Thursday, June 05, 2008

MORE ON AIPAC & IRAQ & SPIES FOR ISRAEL

The Senate Intelligence Committee released another report on the pre-war intelligence and in the AP report, I found this interesting tidbit. Note the distance between the initial mention of the
The report's Iran-related information focuses on the series of meetings in Rome over three days in December 2001. The U.S. was fighting in Afghanistan and working on initial planning for the Iraq war.

The undersecretary for policy at the time, Doug Feith, sent two Pentagon employees to the Rome meetings with Manucher Ghorbanifar, an Iranian middleman already dismissed by the CIA as untrustworthy, and two Iranians — one a current member of the security service, the second a former member.

The meetings also involved an unspecified foreign government's intelligence service. Michael Ledeen, a former Pentagon official and an analyst with the conservative American Enterprise Institute, arranged the meeting and attended.

In one meeting, Ghorbanifar pressed for a change of government in Iran and, on a napkin, outlined a plan to do that, saying it could cost as much as $25 million, according to the report.

Ledeen pursued Ghorbanifar's plan through at least May 2003, the report said. In a letter to Feith, he outlined the Iranian request for a $7 million loan, money for a secret intelligence activity and money for an Iranian media outlet in Southern California. In return, Ghorbanifar promised photos of suspected terrorists inside Iran, the locations of purported Iraqi weapons of mass destruction that he claimed had been moved to Iran, and events that would lead to mass insurrections within Iran.

The report said Bush's deputy national security adviser at the time, Stephen Hadley, failed to fully inform then-CIA Director George Tenet and then-Deputy Secretary of State Richard Armitage about the meeting. Hadley and the Pentagon were within their rights to conduct the meeting, the report said.

White House spokesman Tony Fratto said Hadley made the appropriate notifications about the meeting.

The report said Defense Department officials refused to allow "potentially useful and actionable intelligence" to be shared with intelligence agencies, even throughout the Defense Intelligence Agency. Then-Deputy Defense Secretary Paul Wolfowitz briefed the head of the DIA on the Iranian intelligence but would not let him discuss it, the report said.

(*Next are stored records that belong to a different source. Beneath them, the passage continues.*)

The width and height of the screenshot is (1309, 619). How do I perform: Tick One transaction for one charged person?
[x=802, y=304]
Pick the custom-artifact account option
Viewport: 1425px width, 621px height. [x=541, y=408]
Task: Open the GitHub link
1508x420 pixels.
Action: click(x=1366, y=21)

Ledeen said Thursday that the notion that the meetings were kept secret from U.S. intelligence is "nonsense" and that he had briefed the U.S. ambassador to Italy twice.

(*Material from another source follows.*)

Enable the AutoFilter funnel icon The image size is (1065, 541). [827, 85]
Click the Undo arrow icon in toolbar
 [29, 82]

"Any time the CIA wanted to find out what was going on all they had to do was ask," he said.

One of the two Pentagon representatives, Larry Franklin, now faces jail time after pleading guilty to espionage-related charges unrelated to the Rome meeting. Franklin told the committee he believed the intelligence gathered at the meetings "saved American lives." He passed word of the alleged hit teams to a special operations forces commander in Afghanistan.

A casual reader may not connect Franklin with AIPAC and probably won't realize that Ledeen is an extreme war whore. And if you relied on the NY Times report, neither Ledeen nor Franklin are mentioned. Worse, the LA Times, Reuters and UPI don't even mention the Rome meetings.